*** Texto de origem

Na quebra do sigilo, faltou Arnaldo Madeira

Da Folha

JANIO DE FREITAS

Sob o tráfico de sigilos

O caso das quatro pessoas ligadas a Serra presta-se à exploração eleitoral; mas o caso verdadeiro é de milhões

É GRANDE A possibilidade de que você esteja com seus dados confidenciais à disposição de qualquer um. Ou já em mãos de quem você nem imagina existir, mas que tanto pode desinteressar-se de usar os seus dados, como pode dar-lhes as mais diferentes utilidades. E nisso não estão apenas os seus dados entregues ao mal denominado sigilo da Receita Federal.

Os fatos já conhecidos são alarmantes, na transformação da “confidencialidade oficial” em instrumento de crime lucrativo, fácil e sem limites. Por uma quadrilha enorme, com ramificações já antigas em diversos setores da administração pública, ou por várias quadrilhas com ação paralela -não se sabe, e talvez não se venha a saber.

Por isso, o caso dos sigilos de quatro pessoas ligadas a José Serra é muito mais complexo do que as acusações feitas pelo próprio Serra e pelo PSDB. Além disso, deixa distante da realidade a posição manifestada a respeito pela Receita Federal, mesmo admitindo finalidade comercial na quebra dos sigilos. O problema é muito maior.

Os quatro nomes figuram entre duas centenas de sigilos cuja quebra está revelada com as identidades das vítimas. Duas primeiras indicações graves: as quebras não se limitam aos quatro com ligações políticas, estendendo-se por centenas e incluindo grande empresário, e a precisa escolha dos quatro.

Luiz Carlos Mendonça de Barros, posto por Serra na presidência do BNDES e depois, já como ministro das Comunicações no mesmo governo Fernando Henrique, descoberto pela repórter Elvira Lobato em viagem sigilosa à Espanha para encontro com dirigentes da Telefónica espanhola, tida como beneficiária das artimanhas na privatização das telecomunicações. Ricardo Sérgio de Oliveira, à época diretor do Banco do Brasil, tesoureiro de campanhas de Fernando Henrique e Serra, foi parte destacada na manobra que impediu a Votorantim de adquirir a Vale do Rio Doce e dirigiu-a para Benjamin Steinbruch e outros.

Eduardo Jorge Caldas Pereira, secretário da Presidência no mesmo governo, é ligado a Joaquim Roriz, licenciou-se do Planalto para ajudá-lo em sua última eleição para governador do Distrito Federal, e foi o intermediário da participação de Fernando Henrique naquela campanha do hoje declarado “ficha suja”. Gregório Marin Preciado, contraparente de Serra, esteve presente no noticiário quando revelada a sociedade de ambos em um imóvel.

******

**Exercício proposto A**
Responda com base no texto de origem:
(i) Quantos sigilos tiveram a quebra revelada com as identidades das vítimas?
(ii) Que cargo Ricardo Sérgio de Oliveira ocupava à época?
(iii) Com dirigentes de que empresa Luiz Carlos Mendonça de Barros ia se encontrar na viagem sigilosa à Espanha?

*** Dados fornecidos

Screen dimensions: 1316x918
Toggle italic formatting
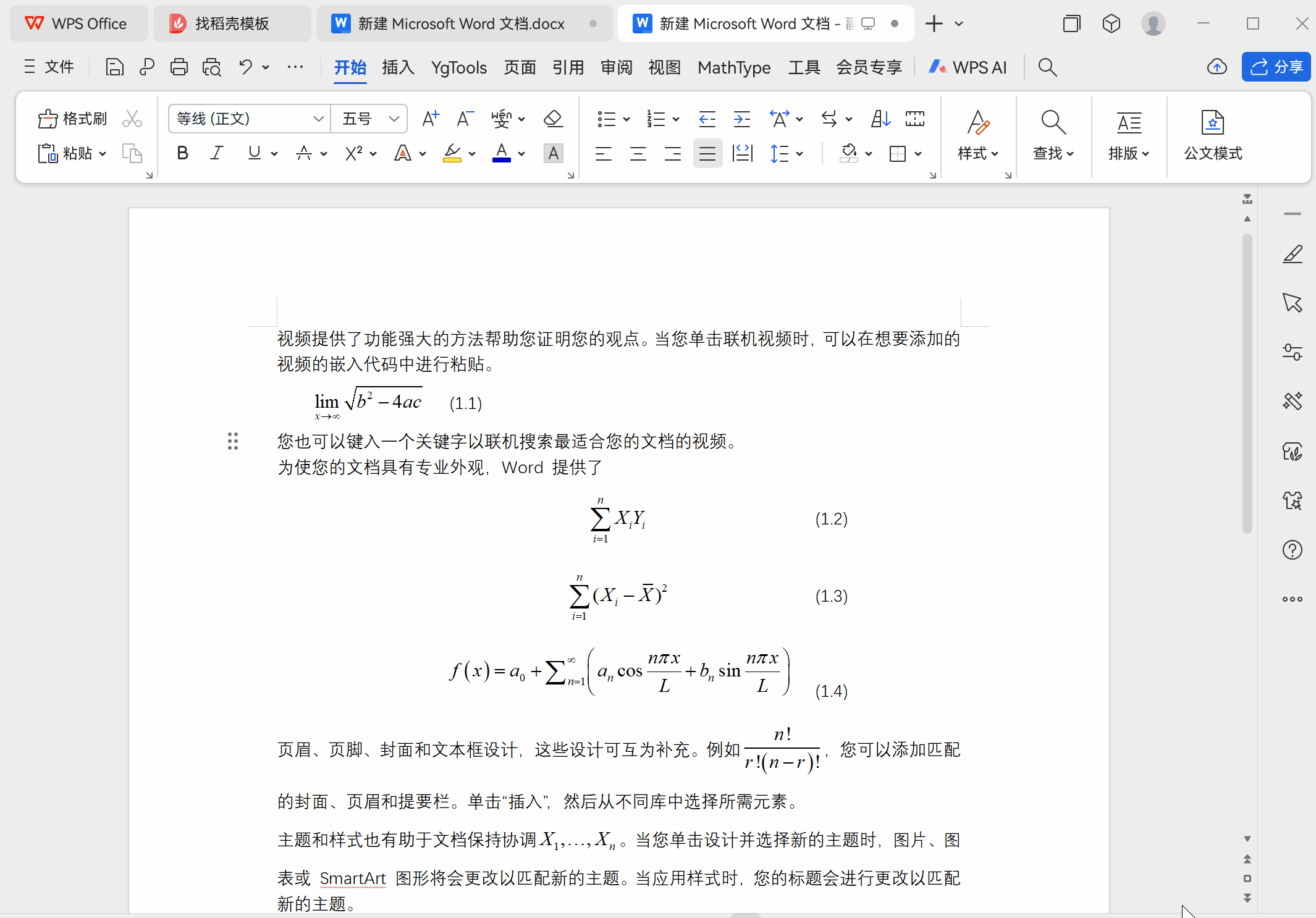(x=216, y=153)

******
*** Dados fornecidos

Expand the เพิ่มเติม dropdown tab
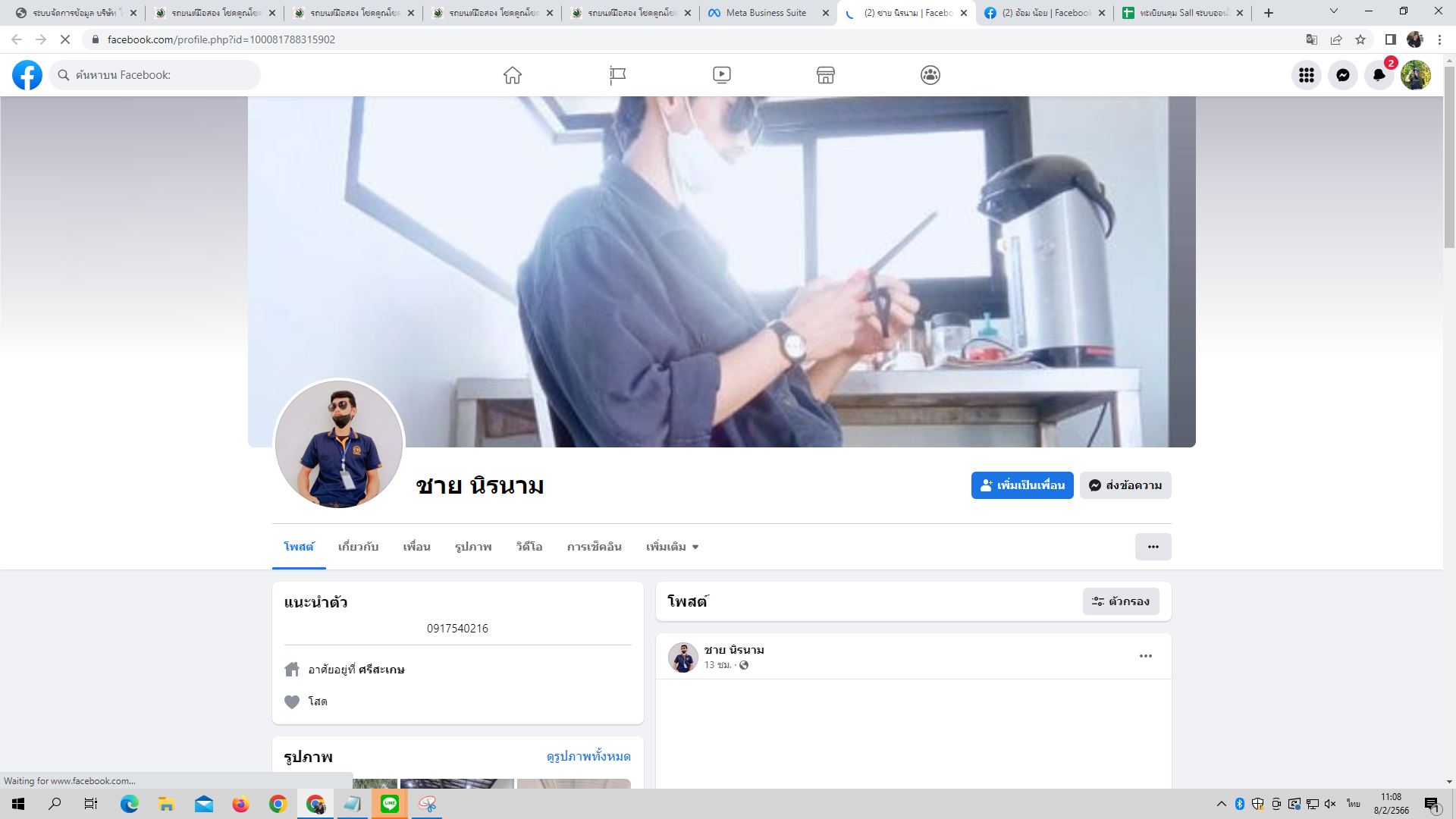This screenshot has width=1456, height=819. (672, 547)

******

**Exercício proposto B**
Expresse como lista JSON de strings as linhas das entradas, começando na linha que contém "Screen dimensions: 1316x918" e parando depois da que contém "(x=216, y=153)", com uma string por linha e sem as linhas em branco. Deixe as imagens de fora.

**Resposta A**
(i) Duas centenas.
(ii) Diretor do Banco do Brasil.
(iii) A Telefónica espanhola.

**Resposta B**
[
  "Screen dimensions: 1316x918",
  "Toggle italic formatting",
  "(x=216, y=153)"
]